__Your assignment__. Upon reaching the line containing "Powerwash Simulator 2 (169, 173)", output that line and all remaining lines exactly, through the end of the entries, and output nothing before it.

Collected data
- Opening Delimiter -
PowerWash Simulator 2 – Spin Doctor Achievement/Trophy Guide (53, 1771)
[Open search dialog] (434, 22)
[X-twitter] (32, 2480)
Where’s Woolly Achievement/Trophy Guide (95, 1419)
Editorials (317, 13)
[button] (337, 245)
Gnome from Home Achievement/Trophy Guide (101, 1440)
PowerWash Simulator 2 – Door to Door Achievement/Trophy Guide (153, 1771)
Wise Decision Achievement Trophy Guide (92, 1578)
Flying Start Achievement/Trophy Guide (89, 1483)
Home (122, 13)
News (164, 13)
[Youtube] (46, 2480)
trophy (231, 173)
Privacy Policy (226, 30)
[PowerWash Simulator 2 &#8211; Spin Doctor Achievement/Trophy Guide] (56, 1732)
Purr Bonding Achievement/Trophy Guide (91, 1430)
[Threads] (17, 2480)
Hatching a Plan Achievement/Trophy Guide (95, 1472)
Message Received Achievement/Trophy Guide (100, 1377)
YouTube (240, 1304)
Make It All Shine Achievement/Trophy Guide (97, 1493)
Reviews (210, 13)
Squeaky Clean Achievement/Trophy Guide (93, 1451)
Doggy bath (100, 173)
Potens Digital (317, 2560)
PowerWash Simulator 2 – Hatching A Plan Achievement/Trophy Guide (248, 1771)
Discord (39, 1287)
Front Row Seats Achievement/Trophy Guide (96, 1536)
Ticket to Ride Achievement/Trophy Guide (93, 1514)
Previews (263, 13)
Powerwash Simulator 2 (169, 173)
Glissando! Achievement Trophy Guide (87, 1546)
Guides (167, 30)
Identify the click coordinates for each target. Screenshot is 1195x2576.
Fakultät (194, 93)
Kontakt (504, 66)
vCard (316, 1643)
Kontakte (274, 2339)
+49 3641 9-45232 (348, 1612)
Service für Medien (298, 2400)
- Closing Delimiter -
__Answer to the exercise__.
Powerwash Simulator 2 (169, 173)
Glissando! Achievement Trophy Guide (87, 1546)
Guides (167, 30)
Identify the click coordinates for each target. Screenshot is 1195x2576.
Fakultät (194, 93)
Kontakt (504, 66)
vCard (316, 1643)
Kontakte (274, 2339)
+49 3641 9-45232 (348, 1612)
Service für Medien (298, 2400)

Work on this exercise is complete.